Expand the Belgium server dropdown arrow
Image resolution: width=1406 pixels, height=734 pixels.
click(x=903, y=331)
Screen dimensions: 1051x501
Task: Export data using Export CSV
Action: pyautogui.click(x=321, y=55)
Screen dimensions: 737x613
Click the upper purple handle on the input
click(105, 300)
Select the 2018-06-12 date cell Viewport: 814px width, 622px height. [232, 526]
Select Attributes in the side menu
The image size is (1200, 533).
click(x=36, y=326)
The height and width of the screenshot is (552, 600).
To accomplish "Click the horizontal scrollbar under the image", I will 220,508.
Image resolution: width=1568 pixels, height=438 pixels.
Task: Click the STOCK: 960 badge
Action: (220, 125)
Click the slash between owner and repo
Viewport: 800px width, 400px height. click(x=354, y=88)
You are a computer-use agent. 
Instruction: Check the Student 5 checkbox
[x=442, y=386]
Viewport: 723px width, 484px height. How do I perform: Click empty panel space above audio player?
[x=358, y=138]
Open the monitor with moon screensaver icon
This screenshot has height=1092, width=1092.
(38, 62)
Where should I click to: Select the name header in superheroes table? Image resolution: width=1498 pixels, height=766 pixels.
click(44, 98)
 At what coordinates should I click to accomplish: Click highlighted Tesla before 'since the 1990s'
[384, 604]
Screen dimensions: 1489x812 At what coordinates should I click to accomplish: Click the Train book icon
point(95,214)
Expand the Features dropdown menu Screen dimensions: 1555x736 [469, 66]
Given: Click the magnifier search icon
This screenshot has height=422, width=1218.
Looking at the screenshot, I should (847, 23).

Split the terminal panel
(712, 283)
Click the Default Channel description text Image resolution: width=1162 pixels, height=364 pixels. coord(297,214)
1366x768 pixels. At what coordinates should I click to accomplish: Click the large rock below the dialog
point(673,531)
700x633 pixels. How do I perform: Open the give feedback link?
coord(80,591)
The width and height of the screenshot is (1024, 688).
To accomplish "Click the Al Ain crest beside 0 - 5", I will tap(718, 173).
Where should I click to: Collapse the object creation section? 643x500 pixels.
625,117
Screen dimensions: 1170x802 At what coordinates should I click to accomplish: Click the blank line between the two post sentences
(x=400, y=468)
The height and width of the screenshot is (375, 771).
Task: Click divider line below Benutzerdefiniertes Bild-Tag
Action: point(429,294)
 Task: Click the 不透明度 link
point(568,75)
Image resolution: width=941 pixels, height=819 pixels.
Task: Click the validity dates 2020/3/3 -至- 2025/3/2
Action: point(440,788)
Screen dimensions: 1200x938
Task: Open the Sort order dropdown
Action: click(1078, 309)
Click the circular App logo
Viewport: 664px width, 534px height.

::::

** EXERCISE DIRECTIONS **
Which lines in the data above hold the string "Expand"? Show each one.

** COMPLETED EXERCISE **
Expand the Belgium server dropdown arrow
Expand the Features dropdown menu Screen dimensions: 1555x736 [469, 66]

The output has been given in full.